The MRI environment presents a unique wireless channel for two main factors. First, its structure acts as reflector and this could potentially cause destructive interference and decrease channel SNR. In addition, the high-power RF pulses emitted by MRI, though at a significantly different frequency, could interfere, causing signal blocking in the Wi-Fi receive chain. To examine these effects, extension cables were attached to the antennas of the Pico-Pi IMX7 development platform as well as the WRT3200 router, used as a base station. The linux networking utility iperf characterized the uplink rate of the client pico-pi device to the server, a laptop connected to the router via gigabit ethernet. Uplink rate is most representative since MRI data must ultimately be streamed from on-coil electronics to a router. TCP packet window size was made large enough such that the handshake protocol did not significantly impact achievable data rates. The number of parallel iperf connections were also swept from one to five to achieve best performance. Once a baseline rate was established in a benchtop environment [Figure.4A], the router and embedded platform were moved to the MRI environment. The embedded device and router were far enough such that the magnetic field did not saturate the power supplies of the devices, interrupting their operation. From these devices, SMA cables were fed to the patient table. The three antennas of the base station router were placed under the cushion of the patient table and the client antenna was placed on top of a phantom [Figure.4C]. Inside the MRI bore, iperf throughput tests were repeated, first without MRI scanning. Throughput rates reached 90 Mbps, similar to the mock bore outcome. The iperf test was then repeated while playing a gradient echo sequence, (TR 7ms, 5 minutes duration, 30 degree flip angle), and yielded similar throughput. Results for all three tests for an N of four are shown in [Figure.5].


In the MRI environment, bore reflection and RF pulse power had an imperceptible effect on the data uplink rate of the client device to the server. This bodes well for 802.11ac wireless platforms to relay sampled data to a base station for reconstruction. However, uplink rates of 87 Mbps do fall short of the expected 270 Mbps that a single stream 80 MHz channel can attain. The Wi-Fi SDIO interface is a suspected data bottleneck. For reference, a 3D cones high speed sequence with 32 Coils, +/-250 kHz BW, 3.84ms TR and 936us Tacq will generate 156 Mbps if data is decimated to 500 ksps and 20 bit I/Q. More coils, less decimation or higher gradient bandwidths could easily multiply data bandwidths. The 802.11ac standard appears capable of handling MRI data rates, but capacity is limited.
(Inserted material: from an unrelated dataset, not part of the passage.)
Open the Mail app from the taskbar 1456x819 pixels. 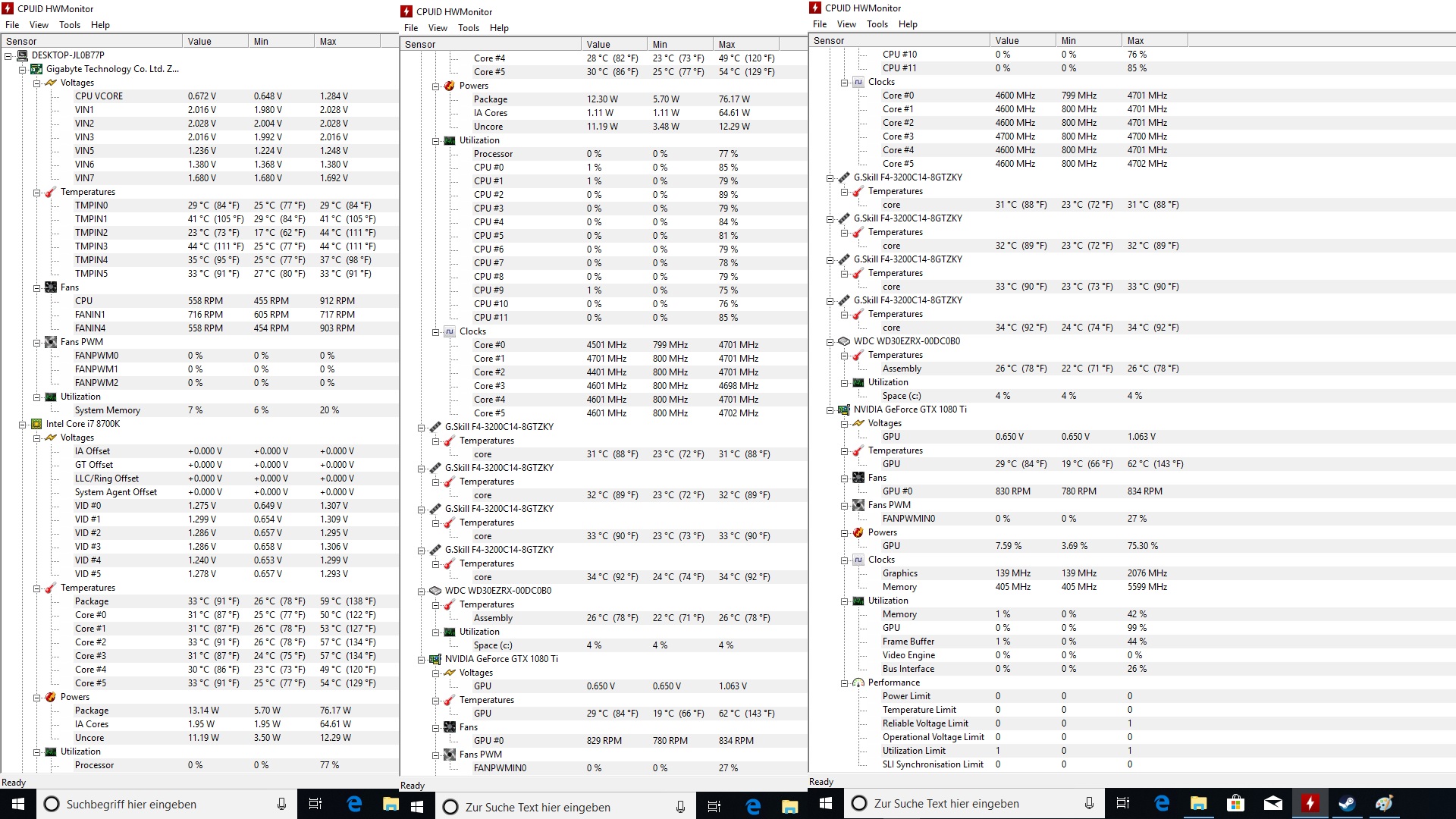coord(1272,803)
We would like to thank GE Healthcare for their research support. This project is supported by NIH grant R01EB019241


Byron K, Robb F, Stang P, Vasanawala S, Pauly J, Scott G. An RF‐gated wireless power transfer system for wireless MRI receive arrays. Concepts Magn Reson Part B. 2017;47B:e21360. https://doi.org/10.1002/cmr.b.21360

Corea, J. R. et al. Screen-printed flexible magnetic resonance imaging receive coils. Nat. Commun. 7:10839 doi: 10.1038/ncomms10839 (2016).


Figure 1: System level diagram illustrating the main wireless blocks in targeted application. An embedded device platform relays sampled data to a wireless router acting as a base station.

Figure 2: Available 802.11ac wireless channels in their 20, 40, and 80 MHz configurations. Of the six 80 MHz channels, four could be used with the Pico-PI IMX7 successfully in a mock bore environment.

Figure 3: Example application of multiple cells occupying different wireless channels to boost overall data rate from coil array to base station.

Figure 4: Photos of different evaluation environments. A) A benchtop test to act as reference. B) A mock bore environment to determine available channels in a shielded room. C) Measurement setup in scanner, client antenna placed above phantom.

Figure 5: Results of iperf data rate tests (N=4). Tests were performed with a TCP window size of 2MBytes and swept over 1, 2, and 5 parallel data streams. There was no significant impact of the MRI scan on the uplink data rate of the Pico-Pi to the Laptop relative to the benchtop environment.